* Excerpt provided:
Many thanks - Matthias


----------



## talsamon (Jul 6, 2015)

Found this:
http://thread.gmane.org/gmane.os.freebsd.devel.emulation/12894/focus=12895
and
http://permalink.gmane.org/gmane.os.freebsd.devel.emulation/12899


> > I ran into something similar with KDE (still dealing with that
> > but the situation was improved somewhat by recompiling qt4-core


----------



## protocelt (Jul 6, 2015)

I see this sort of thing happen sometimes when users either selectively update ports or try using ports and pkg(8) interchangeably to either get around an issue or save time. First thing I would do is make sure my ports tree was up to date using portsnap(8) or svn(1)/svnlite(1) depending on how the ports tree is being updated. Next because we're using ports I would install sysutils/bsdadminscripts and run `pkg_libchk` to find any problems with library dependencies and reinstall any package names that are output from that command. Sometimes these sorts of problems are also caused by not following relevant instructions in /usr/ports/UPDATING before updating installed ports.


----------



## Matthias (Jul 7, 2015)

Ahhh... `pkg_libchk` is new for me. This is probably the missing link 

`svn up` is mandatory for me. I did this several times in /usr/src as well as in /usr/ports, hoping that a temporary bug somewhere gets fixed sooner or later. But that's not the case, therefore my posting here.

* Problems:
[a] Reproduce word for word the stretch of the FreeBSD ports thread from "I see this sort" through "(Jul 7, 2015)".
[b] Carry on the FreeBSD ports forum thread from the point where it stops.
The records after this point are material separate from the FreeBSD ports thread.

Dataset excerpt:
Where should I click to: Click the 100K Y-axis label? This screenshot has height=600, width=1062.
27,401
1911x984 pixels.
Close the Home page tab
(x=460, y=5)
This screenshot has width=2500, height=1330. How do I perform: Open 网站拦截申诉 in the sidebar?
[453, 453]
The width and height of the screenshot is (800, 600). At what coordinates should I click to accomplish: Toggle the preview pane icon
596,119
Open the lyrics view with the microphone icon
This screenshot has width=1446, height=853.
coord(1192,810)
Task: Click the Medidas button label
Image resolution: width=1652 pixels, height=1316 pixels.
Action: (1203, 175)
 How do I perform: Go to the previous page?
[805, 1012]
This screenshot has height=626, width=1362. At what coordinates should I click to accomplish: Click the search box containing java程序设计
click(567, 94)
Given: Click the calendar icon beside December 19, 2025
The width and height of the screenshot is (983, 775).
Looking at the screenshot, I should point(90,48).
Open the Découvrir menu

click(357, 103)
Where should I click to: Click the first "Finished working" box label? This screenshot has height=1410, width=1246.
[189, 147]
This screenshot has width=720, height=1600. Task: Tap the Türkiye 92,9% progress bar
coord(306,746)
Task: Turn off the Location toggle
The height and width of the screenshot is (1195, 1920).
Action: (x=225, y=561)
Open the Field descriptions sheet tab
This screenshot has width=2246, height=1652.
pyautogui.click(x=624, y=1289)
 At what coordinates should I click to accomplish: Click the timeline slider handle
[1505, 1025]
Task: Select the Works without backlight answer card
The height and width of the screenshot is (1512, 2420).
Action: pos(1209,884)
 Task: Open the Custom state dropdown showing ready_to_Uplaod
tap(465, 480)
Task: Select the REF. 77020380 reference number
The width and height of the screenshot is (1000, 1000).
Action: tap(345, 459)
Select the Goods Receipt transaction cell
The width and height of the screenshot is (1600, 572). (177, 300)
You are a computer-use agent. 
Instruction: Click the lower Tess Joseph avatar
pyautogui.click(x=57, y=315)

* The answers:
[a]
I see this sort of thing happen sometimes when users either selectively update ports or try using ports and pkg(8) interchangeably to either get around an issue or save time. First thing I would do is make sure my ports tree was up to date using portsnap(8) or svn(1)/svnlite(1) depending on how the ports tree is being updated. Next because we're using ports I would install sysutils/bsdadminscripts and run `pkg_libchk` to find any problems with library dependencies and reinstall any package names that are output from that command. Sometimes these sorts of problems are also caused by not following relevant instructions in /usr/ports/UPDATING before updating installed ports.


----------



## Matthias (Jul 7, 2015)

[b]
Thanks a lot for that hint, I'll try this out very soon.


----------



## kpa (Jul 7, 2015)

If you have the time you could test if the port compiles in ports-mgmt/poudriere that uses a completely clean build environment for building ports. It's often the case that these problems stem from other installed ports or even leftover files from old version on your live system that interfere with building. See my HOWTO here for a quick start:

Thread 38859


----------



## Matthias (Jul 7, 2015)

talsamon said:


> Found this:
> http://thread.gmane.org/gmane.os.freebsd.devel.emulation/12894/focus=12895
> and
> http://permalink.gmane.org/gmane.os.freebsd.devel.emulation/12899



Thanks for that hint. I updated qt4-corelibs again an now kde4-workspace compiles again. It's still running...


----------



## junovitch@ (Jul 8, 2015)

Matthias said:


> Ahhh... `pkg_libchk` is new for me. This is probably the missing link
> ...


FYI, with pkg(8) you can do `pkg check -B`.  The port was more valuable in the past when that wasn't an option but it is a built in thing now.


----------



## protocelt (Jul 8, 2015)

junovitch said:


> FYI, with pkg(8) you can do `pkg check -B`.  The port was more valuable in the past when that wasn't an option but it is a built in thing now.


Sometimes old habits die hard.


----------



## Matthias (Jul 8, 2015)

Yes, exactly that's the case. I'm a child of the pkg_* era.

But I try `pkg check -B` as well. Sure I have to move to the new tools.

BTW: recompiling qt4-corelibs did the trick - kde4-workspace is now successfully updated 

Thank you all very much!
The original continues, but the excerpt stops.